How many lines in the records below contain the word "computer"? State that number and nothing more.

### Available records

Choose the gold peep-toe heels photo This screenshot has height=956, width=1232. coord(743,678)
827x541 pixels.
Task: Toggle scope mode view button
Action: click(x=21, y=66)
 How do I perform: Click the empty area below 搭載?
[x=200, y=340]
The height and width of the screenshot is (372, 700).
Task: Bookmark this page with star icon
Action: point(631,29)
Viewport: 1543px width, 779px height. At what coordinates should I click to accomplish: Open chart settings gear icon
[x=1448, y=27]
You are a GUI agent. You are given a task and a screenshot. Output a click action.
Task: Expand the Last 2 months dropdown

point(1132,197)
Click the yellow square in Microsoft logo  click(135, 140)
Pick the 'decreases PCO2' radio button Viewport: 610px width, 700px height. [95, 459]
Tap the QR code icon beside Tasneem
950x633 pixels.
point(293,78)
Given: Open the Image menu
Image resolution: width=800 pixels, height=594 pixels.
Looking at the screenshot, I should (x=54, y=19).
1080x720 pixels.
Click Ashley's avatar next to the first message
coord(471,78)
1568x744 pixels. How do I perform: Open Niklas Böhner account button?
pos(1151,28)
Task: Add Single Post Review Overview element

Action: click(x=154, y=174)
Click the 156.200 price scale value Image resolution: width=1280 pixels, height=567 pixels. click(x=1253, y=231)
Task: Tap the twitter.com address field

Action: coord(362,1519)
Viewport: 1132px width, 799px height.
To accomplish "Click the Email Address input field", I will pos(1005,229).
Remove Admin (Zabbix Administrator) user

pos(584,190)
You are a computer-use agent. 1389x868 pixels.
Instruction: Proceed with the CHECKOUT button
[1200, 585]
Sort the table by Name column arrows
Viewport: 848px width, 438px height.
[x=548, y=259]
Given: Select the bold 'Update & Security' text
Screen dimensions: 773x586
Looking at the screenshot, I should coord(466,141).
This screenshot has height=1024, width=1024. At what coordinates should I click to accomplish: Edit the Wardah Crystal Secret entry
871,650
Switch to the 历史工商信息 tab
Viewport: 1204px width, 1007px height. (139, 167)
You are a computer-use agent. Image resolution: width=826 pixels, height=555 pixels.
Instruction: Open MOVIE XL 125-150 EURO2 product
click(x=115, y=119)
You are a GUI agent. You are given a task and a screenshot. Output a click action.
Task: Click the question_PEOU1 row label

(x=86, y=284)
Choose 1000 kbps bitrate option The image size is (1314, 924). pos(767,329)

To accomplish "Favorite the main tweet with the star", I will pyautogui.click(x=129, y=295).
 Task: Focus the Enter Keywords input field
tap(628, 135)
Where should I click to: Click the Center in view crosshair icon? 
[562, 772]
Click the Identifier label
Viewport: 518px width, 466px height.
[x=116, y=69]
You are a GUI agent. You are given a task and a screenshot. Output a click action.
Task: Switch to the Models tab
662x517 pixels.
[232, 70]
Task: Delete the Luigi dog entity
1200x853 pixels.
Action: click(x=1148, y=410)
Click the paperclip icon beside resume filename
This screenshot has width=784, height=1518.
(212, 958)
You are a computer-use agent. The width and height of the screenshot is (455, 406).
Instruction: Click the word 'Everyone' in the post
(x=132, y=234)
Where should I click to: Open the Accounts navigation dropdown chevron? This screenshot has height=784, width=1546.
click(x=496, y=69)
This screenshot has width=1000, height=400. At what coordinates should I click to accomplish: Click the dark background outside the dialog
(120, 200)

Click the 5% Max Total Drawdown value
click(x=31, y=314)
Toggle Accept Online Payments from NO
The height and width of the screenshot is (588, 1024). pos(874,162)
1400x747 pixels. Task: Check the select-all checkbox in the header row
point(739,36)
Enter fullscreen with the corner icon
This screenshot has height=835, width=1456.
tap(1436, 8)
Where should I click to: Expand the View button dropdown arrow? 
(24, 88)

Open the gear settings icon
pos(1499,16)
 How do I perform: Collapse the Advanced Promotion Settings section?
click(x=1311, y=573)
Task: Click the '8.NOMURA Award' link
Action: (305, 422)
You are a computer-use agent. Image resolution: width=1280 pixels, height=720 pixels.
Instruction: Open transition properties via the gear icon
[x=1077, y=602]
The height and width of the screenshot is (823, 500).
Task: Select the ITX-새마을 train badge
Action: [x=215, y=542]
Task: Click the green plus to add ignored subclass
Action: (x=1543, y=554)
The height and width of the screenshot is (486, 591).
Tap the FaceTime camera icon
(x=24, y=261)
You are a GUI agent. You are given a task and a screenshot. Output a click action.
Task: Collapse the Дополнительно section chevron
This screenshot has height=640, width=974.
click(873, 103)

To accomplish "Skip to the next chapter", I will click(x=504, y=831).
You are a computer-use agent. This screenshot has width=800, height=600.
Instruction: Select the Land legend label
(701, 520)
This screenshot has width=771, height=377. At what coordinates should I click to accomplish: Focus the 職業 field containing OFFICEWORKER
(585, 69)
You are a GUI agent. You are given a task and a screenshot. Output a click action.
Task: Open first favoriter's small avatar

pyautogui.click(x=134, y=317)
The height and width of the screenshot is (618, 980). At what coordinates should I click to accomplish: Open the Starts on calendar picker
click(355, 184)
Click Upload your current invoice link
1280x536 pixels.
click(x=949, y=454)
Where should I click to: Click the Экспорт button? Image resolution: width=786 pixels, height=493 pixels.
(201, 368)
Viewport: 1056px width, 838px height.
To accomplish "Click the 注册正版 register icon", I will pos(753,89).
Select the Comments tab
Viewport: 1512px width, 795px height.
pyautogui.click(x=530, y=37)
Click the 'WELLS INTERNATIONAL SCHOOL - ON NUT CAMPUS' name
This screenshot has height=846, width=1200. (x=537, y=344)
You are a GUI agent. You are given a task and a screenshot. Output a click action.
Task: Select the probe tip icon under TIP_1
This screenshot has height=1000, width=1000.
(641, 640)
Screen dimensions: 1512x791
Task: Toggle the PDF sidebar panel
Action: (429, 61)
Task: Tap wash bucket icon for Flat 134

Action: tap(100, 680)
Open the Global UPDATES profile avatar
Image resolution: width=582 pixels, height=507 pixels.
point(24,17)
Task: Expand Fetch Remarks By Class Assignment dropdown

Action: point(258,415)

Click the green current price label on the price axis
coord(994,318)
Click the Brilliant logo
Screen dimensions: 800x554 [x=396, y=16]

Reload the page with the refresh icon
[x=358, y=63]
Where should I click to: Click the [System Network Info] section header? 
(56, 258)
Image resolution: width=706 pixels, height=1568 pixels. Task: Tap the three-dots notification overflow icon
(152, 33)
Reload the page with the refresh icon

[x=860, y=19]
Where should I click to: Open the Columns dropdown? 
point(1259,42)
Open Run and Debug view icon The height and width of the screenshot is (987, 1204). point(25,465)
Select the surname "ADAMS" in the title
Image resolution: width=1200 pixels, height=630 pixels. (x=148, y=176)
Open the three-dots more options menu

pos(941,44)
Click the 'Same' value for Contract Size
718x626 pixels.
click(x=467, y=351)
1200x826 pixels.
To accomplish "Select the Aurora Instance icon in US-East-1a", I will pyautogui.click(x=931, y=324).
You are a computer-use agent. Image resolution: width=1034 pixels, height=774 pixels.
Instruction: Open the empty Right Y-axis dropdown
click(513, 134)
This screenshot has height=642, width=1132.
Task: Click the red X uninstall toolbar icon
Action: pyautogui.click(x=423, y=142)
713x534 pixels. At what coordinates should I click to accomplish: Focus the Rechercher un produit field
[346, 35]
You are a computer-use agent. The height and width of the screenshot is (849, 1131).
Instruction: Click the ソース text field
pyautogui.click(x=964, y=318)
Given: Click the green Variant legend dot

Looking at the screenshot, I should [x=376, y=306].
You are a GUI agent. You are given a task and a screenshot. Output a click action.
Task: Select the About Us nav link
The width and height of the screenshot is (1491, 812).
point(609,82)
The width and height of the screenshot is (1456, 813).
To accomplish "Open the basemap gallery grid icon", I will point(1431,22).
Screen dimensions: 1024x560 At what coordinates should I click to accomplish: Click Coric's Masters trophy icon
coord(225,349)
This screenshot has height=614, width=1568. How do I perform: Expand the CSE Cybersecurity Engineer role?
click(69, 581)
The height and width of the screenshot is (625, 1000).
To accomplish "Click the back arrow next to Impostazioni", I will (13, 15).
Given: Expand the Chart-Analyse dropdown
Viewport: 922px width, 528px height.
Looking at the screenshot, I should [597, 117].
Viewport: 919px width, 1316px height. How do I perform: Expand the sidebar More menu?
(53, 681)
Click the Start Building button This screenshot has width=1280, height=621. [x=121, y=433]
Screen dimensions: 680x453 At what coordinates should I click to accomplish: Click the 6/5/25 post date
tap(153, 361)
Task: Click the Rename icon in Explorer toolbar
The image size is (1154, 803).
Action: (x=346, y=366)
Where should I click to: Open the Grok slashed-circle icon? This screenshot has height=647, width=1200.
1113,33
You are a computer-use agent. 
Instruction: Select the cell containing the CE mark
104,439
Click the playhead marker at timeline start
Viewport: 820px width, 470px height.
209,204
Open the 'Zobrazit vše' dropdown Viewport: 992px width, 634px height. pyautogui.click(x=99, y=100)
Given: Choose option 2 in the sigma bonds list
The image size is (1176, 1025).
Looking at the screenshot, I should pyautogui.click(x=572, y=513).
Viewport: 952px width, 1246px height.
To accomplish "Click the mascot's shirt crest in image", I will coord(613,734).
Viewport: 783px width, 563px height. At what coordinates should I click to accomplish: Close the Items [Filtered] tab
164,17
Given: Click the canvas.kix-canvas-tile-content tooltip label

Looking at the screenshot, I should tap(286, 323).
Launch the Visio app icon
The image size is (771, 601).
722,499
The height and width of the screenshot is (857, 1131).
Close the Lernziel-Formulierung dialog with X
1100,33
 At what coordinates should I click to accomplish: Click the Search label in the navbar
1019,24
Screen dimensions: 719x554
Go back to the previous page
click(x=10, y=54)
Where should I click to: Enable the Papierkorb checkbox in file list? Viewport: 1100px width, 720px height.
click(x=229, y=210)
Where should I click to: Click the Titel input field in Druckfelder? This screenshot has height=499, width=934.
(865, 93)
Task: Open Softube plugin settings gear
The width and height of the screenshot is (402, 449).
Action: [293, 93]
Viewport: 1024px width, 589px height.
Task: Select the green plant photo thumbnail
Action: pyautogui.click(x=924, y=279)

######

Answer to this problem
8